Plus, it has even done better than its peers when it comes to managing its supply chain. Tractor Supply appears to be plowing ahead toward a promising future that should continue to reward investors.

Fiverr International

Just as the pandemic had fired up demand for Tractor Supply's products, it also ignited a work-from-home trend that has seen many people turn to freelance and ad-hoc jobs to earn their keep.

Fiverr International (FVRR -0.96%) is in a sweet spot to enjoy this surge as it operates a platform that matches freelancers (known as "sellers") with companies that are looking for their services (termed "buyers"). The company's shares have jumped more than fivefold in the past two years since the pandemic broke out, but with the telecommuting trend looking set to stay, the $4.3 billion business still has a long runway to grow.

Revenue for the first nine months of 2021 surged 63% year over year to $217.9 million, driven by the influx of buyers and sellers during the year. Although Fiverr is still incurring losses as it builds up its base of users, the company is generating a healthy amount of cash. Free cash flow over the same period has nearly tripled year over year to $27.9 million.

Fiverr's platform also continues to grow. During the first nine months, the number of active buyers jumped by 33% year over year to 4.1 million while spending per buyer rose 20% year over year to $234. In an encouraging sign for Fiverr, a survey by human resources (HR) platform Hibob found that more people want workplace flexibility and are resigning from their full-time jobs -- a phenomenon now well-known as the "Great Resignation."
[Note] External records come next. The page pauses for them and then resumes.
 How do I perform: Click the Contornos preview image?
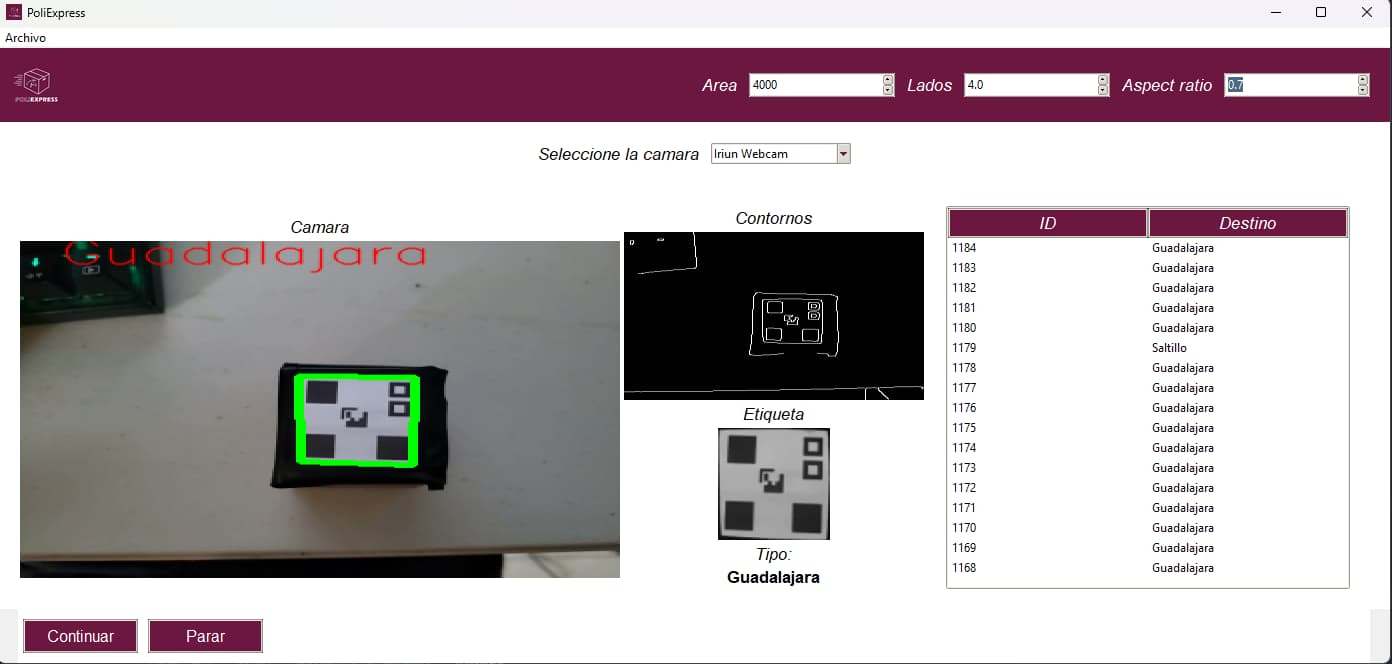coord(773,316)
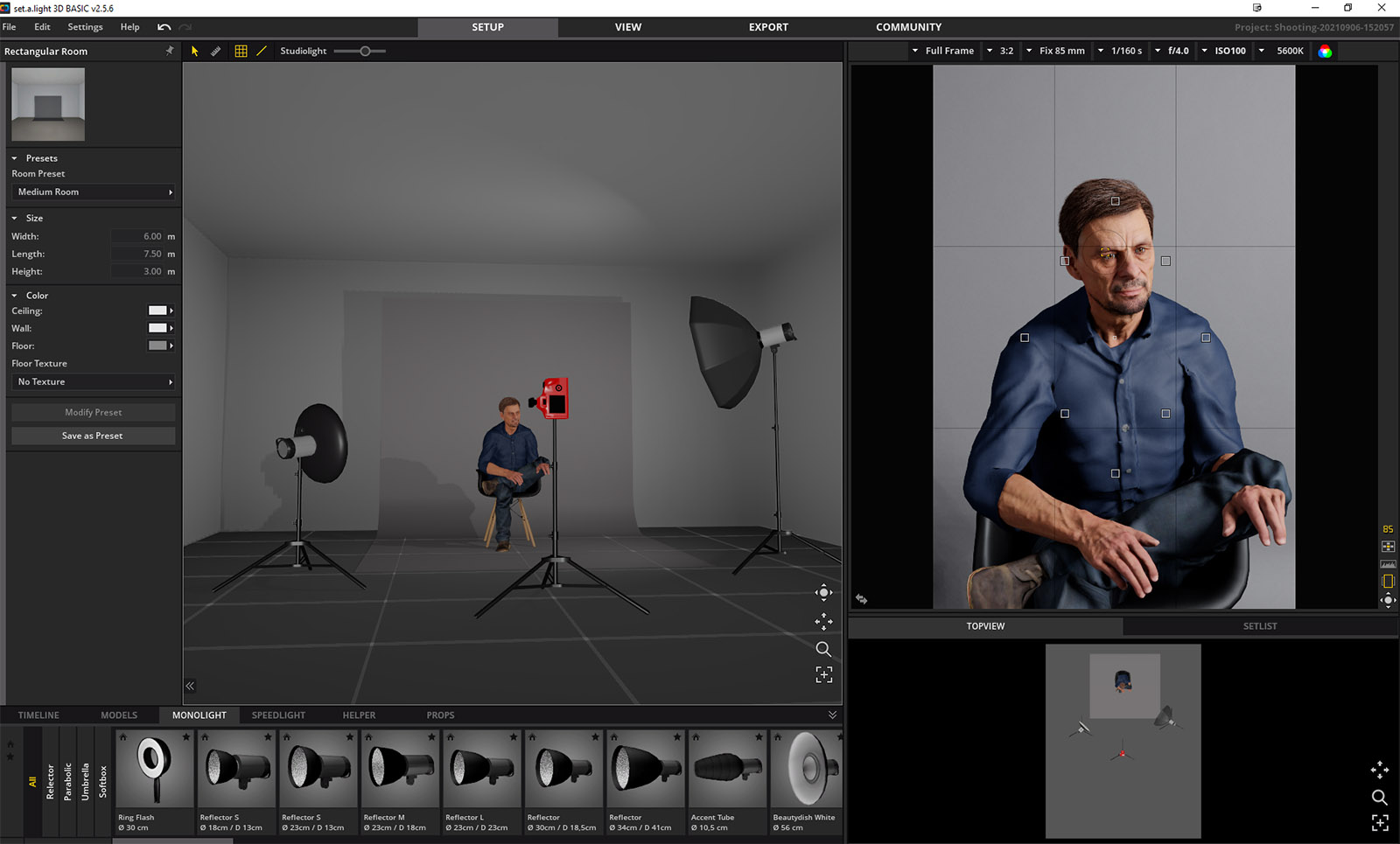Click the magnifier zoom icon in 3D viewport

coord(823,649)
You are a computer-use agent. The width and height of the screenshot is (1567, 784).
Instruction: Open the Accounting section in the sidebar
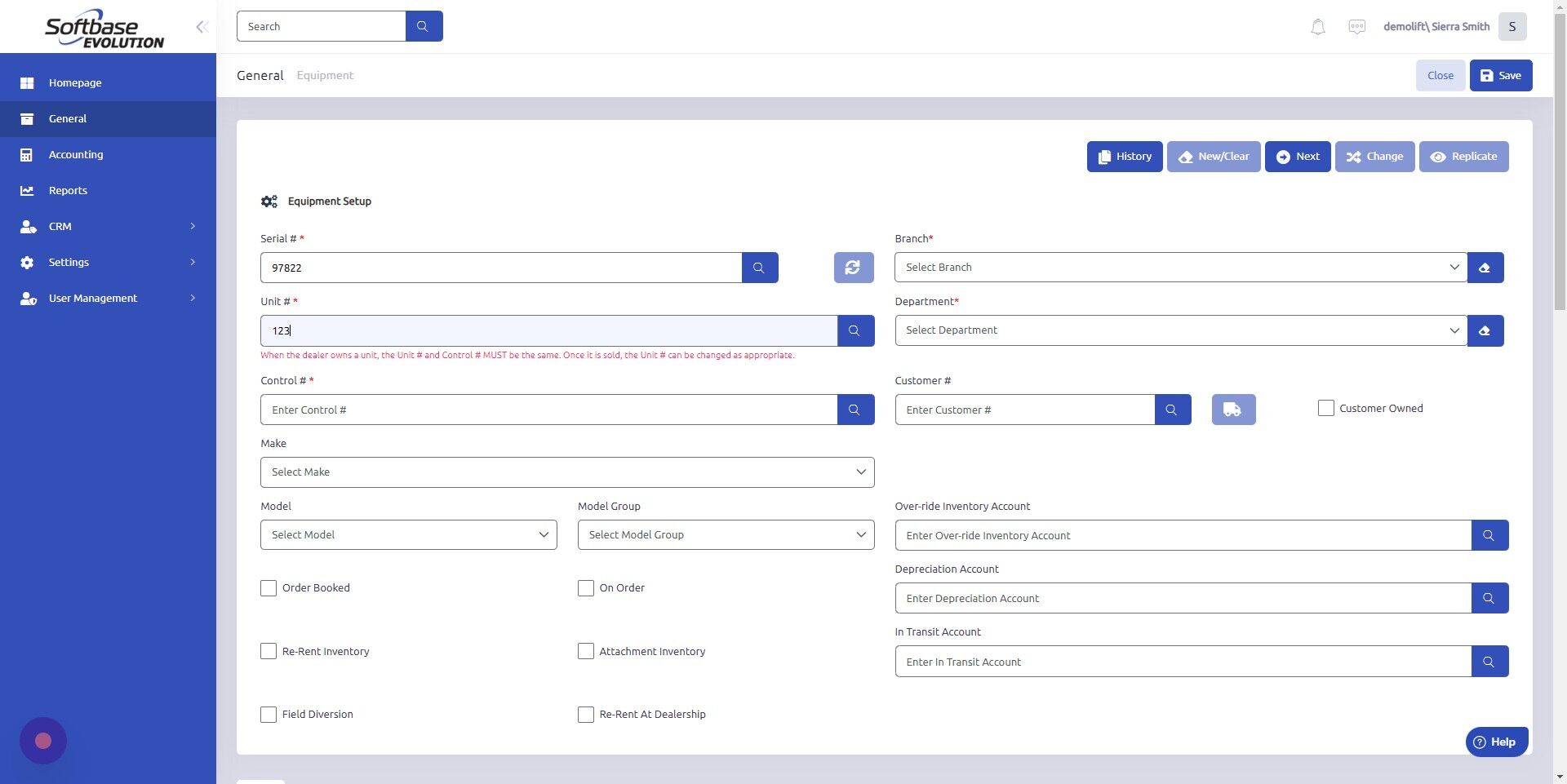pos(76,154)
HR professionals see a massive pool of freelancers up for hire and think they can bring more flexibility and dynamism to an organization. The company itself has been busy beefing up its platform to make it more attractive for buyers and sellers. Last month, it introduced Fiverr Workspace with a suite of back-office tools to allow freelancers and small-business owners to better manage their payments and taxes.

In addition to organic growth, Fiverr is also active on the acquisition front, purchasing Stoke Talent last month for $95 million. Stoke offers tools for larger businesses to smooth out workflows and processes by allowing them to track budgets, onboard freelancers, and pay them on schedule.

With these tailwinds at its back, Fiverr looks poised to grow steadily as more and more people pursue greater work-life balance.